Sending your own comments is best (as opposed to advocacy group form letters). Following are a few more talking points–please put them in your own words:

  • From page 6 of the EA: “Approximately 56,500 comments were received during the scoping period. Roughly 56,490 commentors indicated opposition to the event; most of these letters were copies of nine different form letters that expressed general disapproval of a hunting derby wherever it is held. Approximately 500 unique/personalized comments were received.”

Even if they remove all the so-called form letters, they still received 500 against to only 10 in favor! This overwhelming public opposition cannot be ignored; when do we, the citizens, have a say as to what happens on OUR public land? Remember–this is not local land or Idaho’s land–this is our land.

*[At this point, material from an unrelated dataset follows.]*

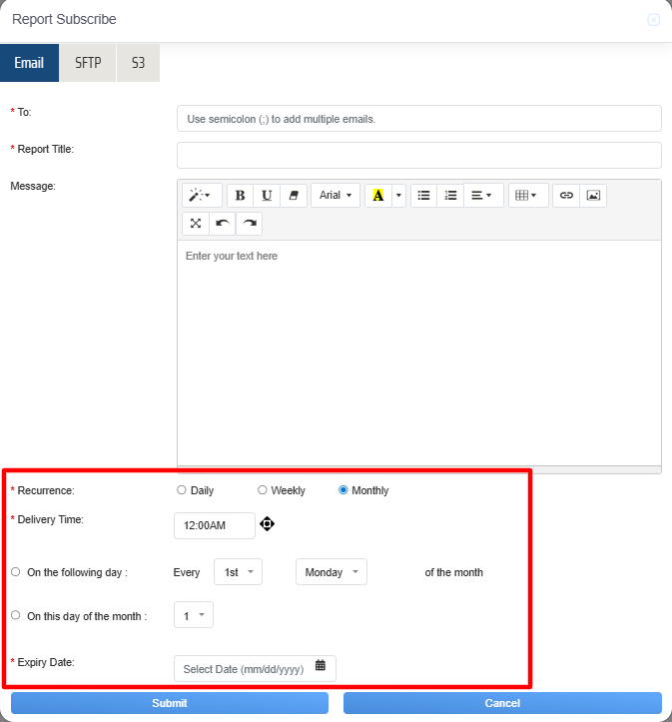Screen dimensions: 672x722
Task: Insert a numbered ordered list
Action: (450, 196)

  • This is not “predator management” (as it is referred to in the EA)–it is killing for fun and profit. The EA even acknowledges (pg. 13) that coyote removal doesn’t increase prey species and doesn’t eliminate coyotes!
  • From page 15 of the EA: “The largest single category of non-resident wildlife-related recreation spending in Idaho is wildlife watching. Over 550,000 individual wildlife watchers spend over $432 million per year in Idaho and make up 67% of all “sportsmen” who recreate in the state.” Tourism based on wildlife watching–not killing–is an economic driver!
  • From page 20 of the EA: “Predatory species identified in the event would still be harvested at approximately equivalent levels, but not as a part of this event. There would not be localized increases in incidental non- game animal displacement.” Where is the data that suggests this? A competitive derby, in essence, creates a “bounty” for predatory species, and to suggest that up to 500 (the maximum allowed under the SRP) enthusiastic killers vying for cash prizes would not make a difference in slaughter rates is outlandish.